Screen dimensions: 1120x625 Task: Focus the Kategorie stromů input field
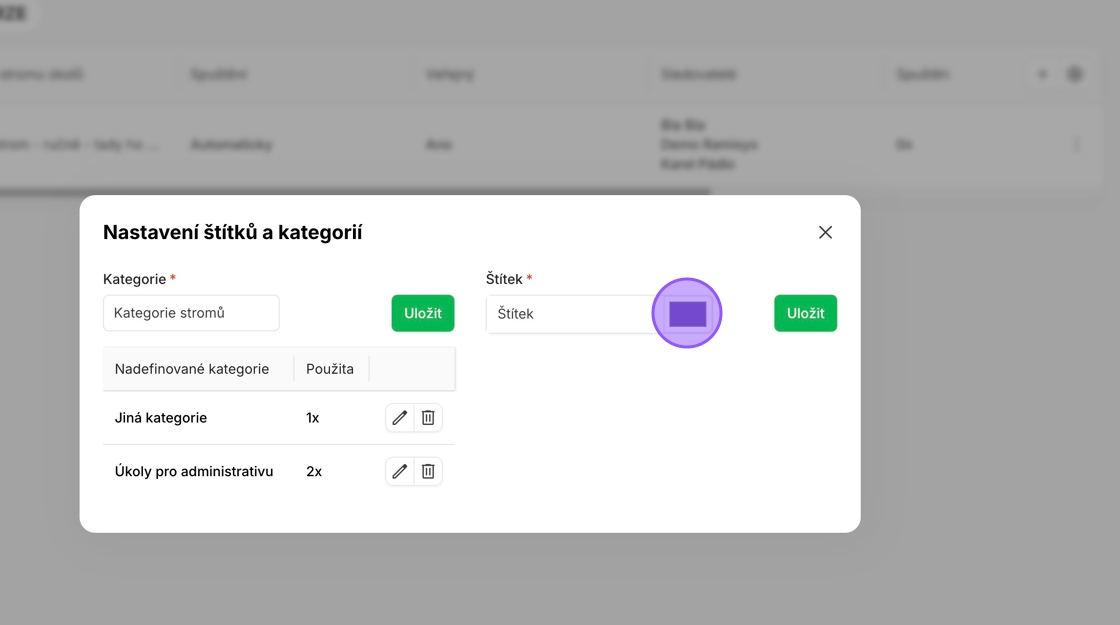[x=191, y=313]
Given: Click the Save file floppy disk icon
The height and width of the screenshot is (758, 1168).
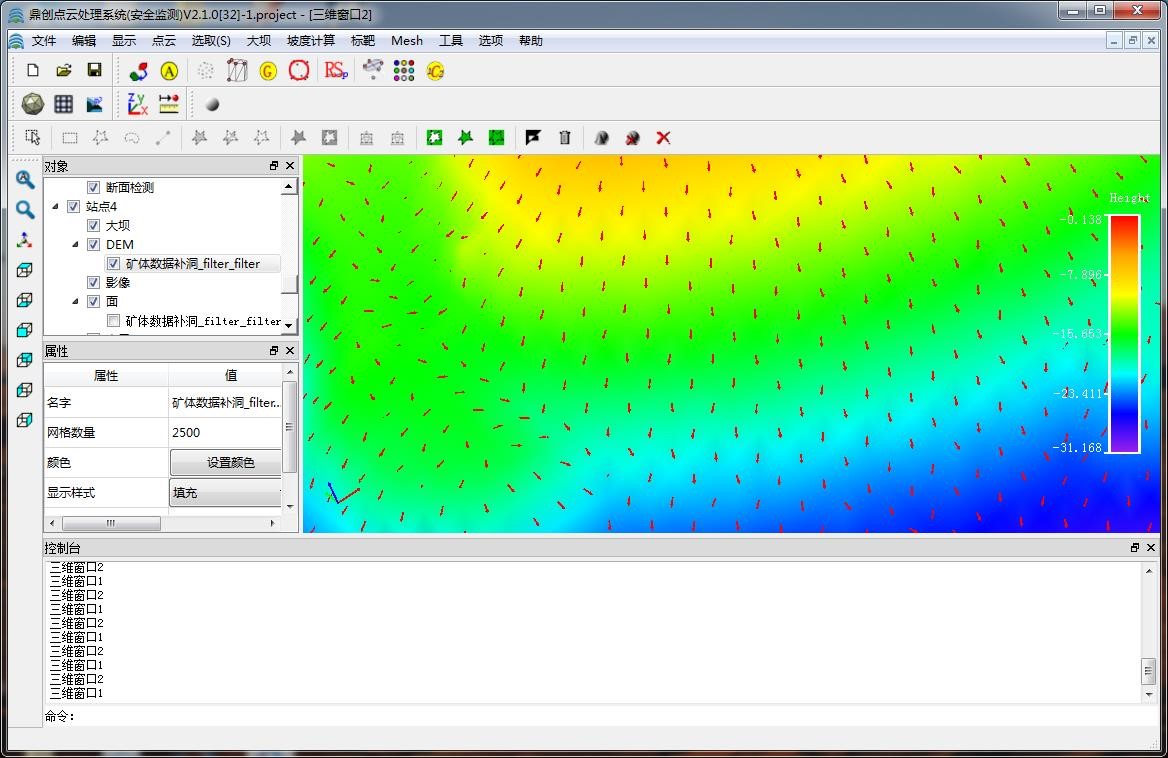Looking at the screenshot, I should 94,70.
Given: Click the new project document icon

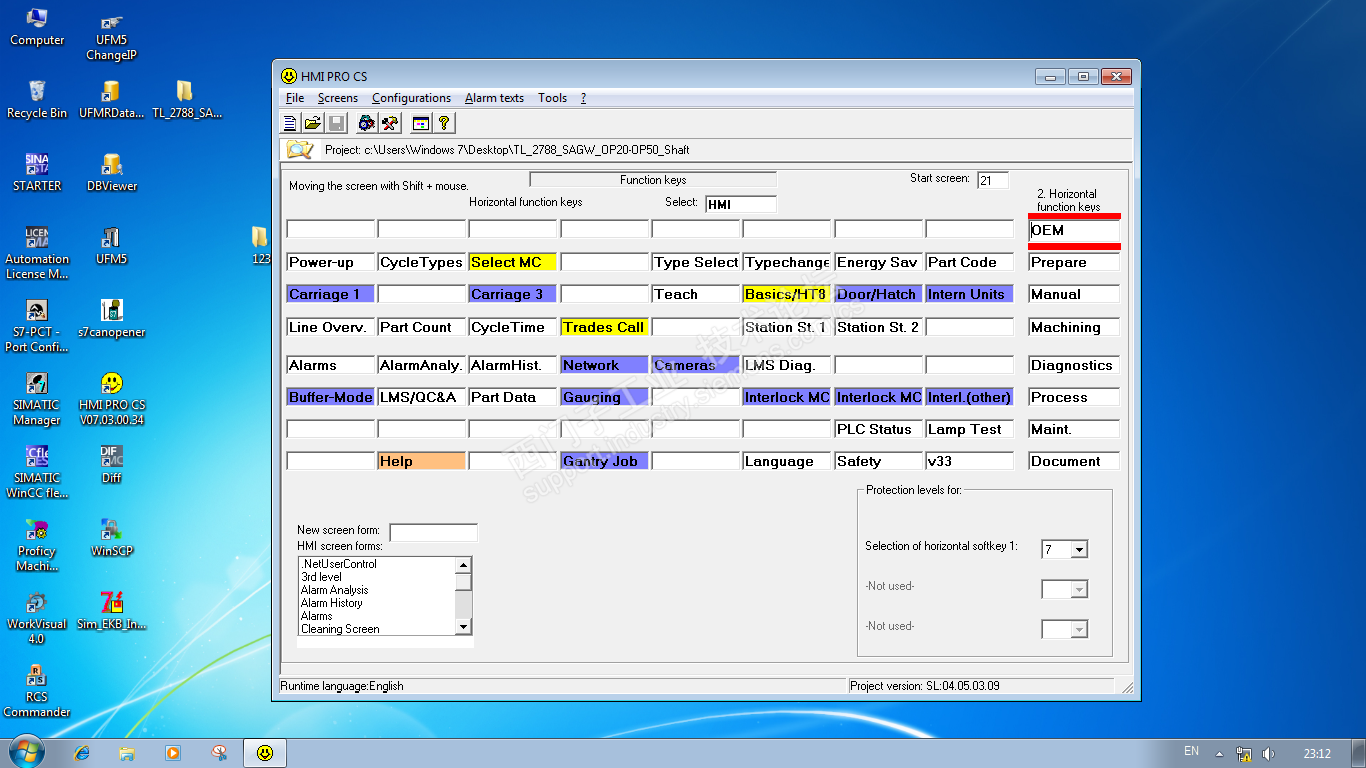Looking at the screenshot, I should point(290,123).
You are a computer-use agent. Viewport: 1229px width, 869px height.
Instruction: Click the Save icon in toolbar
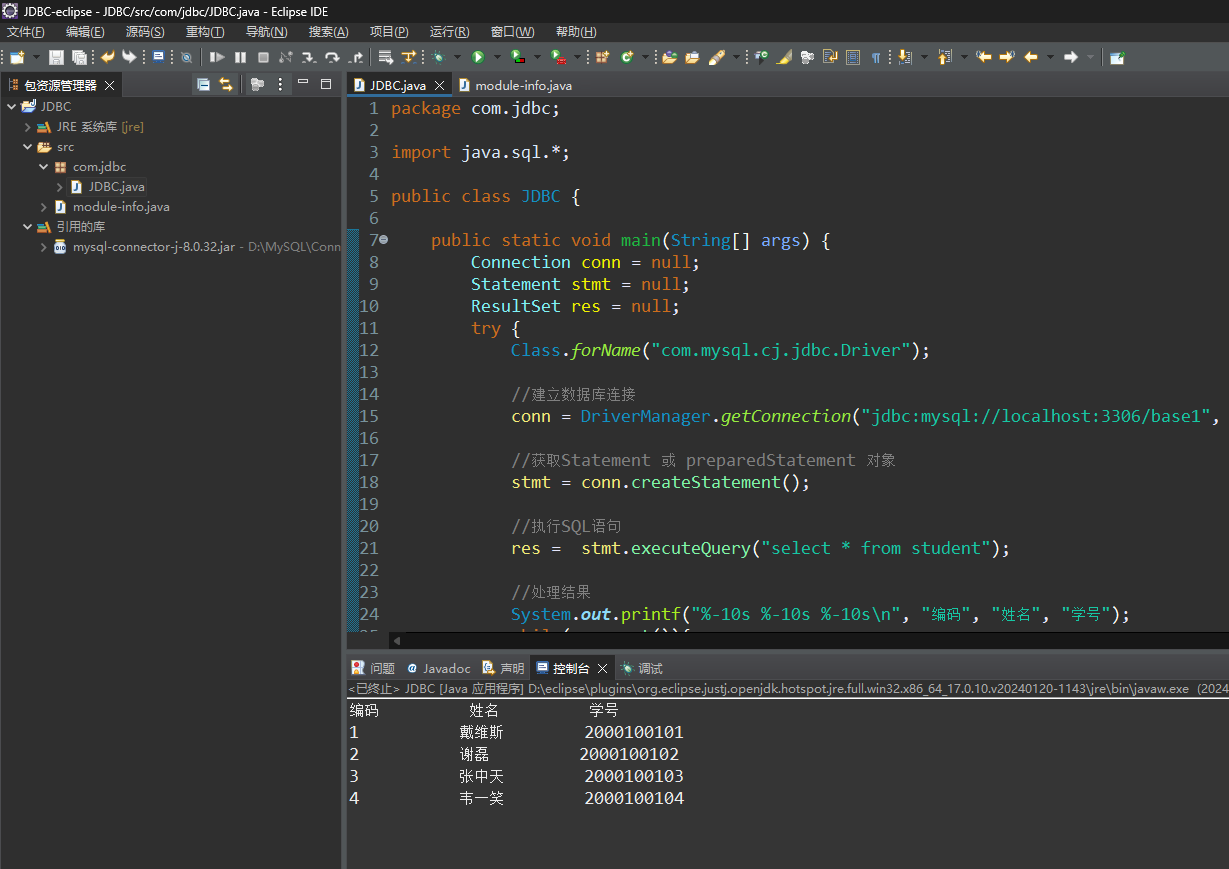pyautogui.click(x=56, y=57)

**DIRECTIONS:** Rewrite all the rows above, replacing "floppy disk icon" with "diskette icon" and leaving everything else the same. Omit the pictures.

**SOLUTION TO THE PROBLEM:**
Screen dimensions: 1120x625 Task: Focus the Kategorie stromů input field
[x=191, y=313]
Given: Click the Save file diskette icon
The height and width of the screenshot is (758, 1168).
Looking at the screenshot, I should 94,70.
Given: Click the new project document icon

Looking at the screenshot, I should point(290,123).
You are a computer-use agent. Viewport: 1229px width, 869px height.
Instruction: Click the Save icon in toolbar
pyautogui.click(x=56, y=57)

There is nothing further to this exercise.